23 March 2009

Grandstanding, Baby-Kissing & Staged Community Service Photos

On Saturday I joined a group of youths in cleaning up the yards and streets near Willesden Green in the Brent Council here in London. It was your typical street/yard cleaning service project. We found all the usual things, though certainly nothing so crazy as the meth lab remnants I found while doing a similar project in Mead Valley, CA.

While I was glad to not involve the UK version of Hazmat in our service project, I was disappointed we didn't find anything stranger than a half-filled bottle of transmission fluid. That's a boring service project.

The one thing that did make it interesting was the appearance of the Brent East MP (Member of Parliament), Sarah Teather.
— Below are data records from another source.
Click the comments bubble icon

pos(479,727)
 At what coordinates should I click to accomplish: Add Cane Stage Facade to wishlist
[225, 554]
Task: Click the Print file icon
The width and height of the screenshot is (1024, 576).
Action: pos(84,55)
Hers was like the visit of politicians to service projects everywhere--all about staged photos. I know I shouldn't have given it another thought--it goes on all the time--but I was, admittedly, a little disgusted.
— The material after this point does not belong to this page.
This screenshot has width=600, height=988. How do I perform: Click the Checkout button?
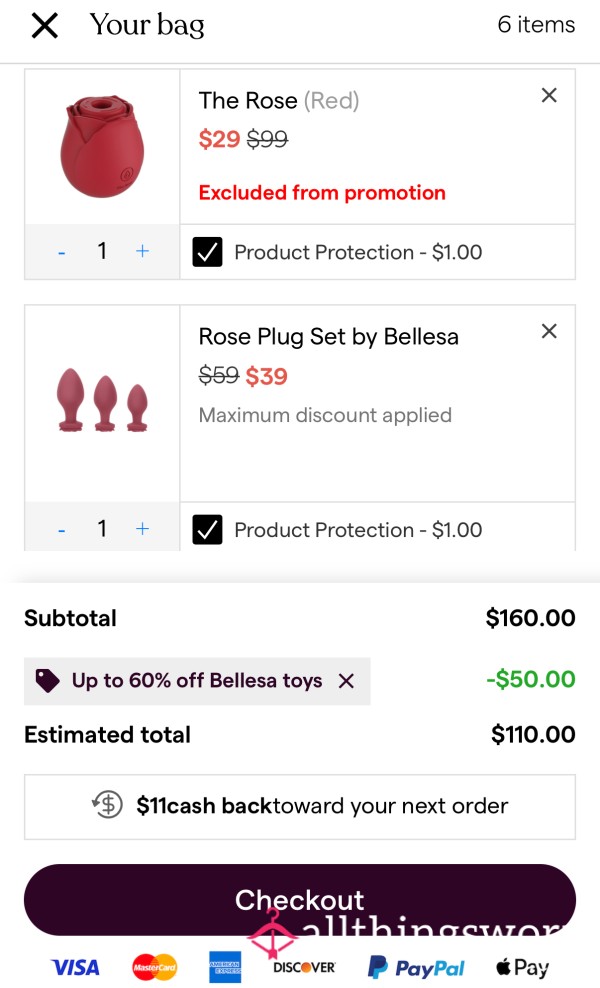tap(300, 900)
To my mind, if you want to take pictures of yourself picking up trash with all the rest of us morons, you ought to at least, you know, pick up a little trash.
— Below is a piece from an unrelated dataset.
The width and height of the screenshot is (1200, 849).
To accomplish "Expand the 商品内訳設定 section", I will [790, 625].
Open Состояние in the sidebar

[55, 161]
I don't know anything about her politics--other than the fact that she's a Liberal Democrat. But her "appearance" at the service project Saturday made her just another politician.

She's just like the hacks in Congress who write ex-post facto bills of attainder meant to "punish" people who earned bonuses at a company that took TARP money. Never mind that Congress--Chris Dodd, at the urging of the Obama administration--wrote the rule in the first place. Now that there's a backlash, Congress will do what it does best--grandstand.

Consider the WSJ's quote of James Madison in Federalist 44
:
such punitive laws were expressly deplored by America's Founders. In Federalist 44, James Madison warned that "Bills of attainder, ex post facto laws, and laws impairing the obligation of contracts, are contrary to the first principles of the social compact, and to every principle of sound legislation."
I get the populist pulls on these people. I understand that they need to get elected (or re-elected for the 17th time). But why can't a Senator or President Obama show a little bit of leadership on this issue--why can't anyone in Congress behave like an adult?

Instead of making a superficial production of everything--the Guitar Hero* phenomenon I wrote about all last year--how about a little substantive leadership?


*Over-the-top performance, no real skill or experience.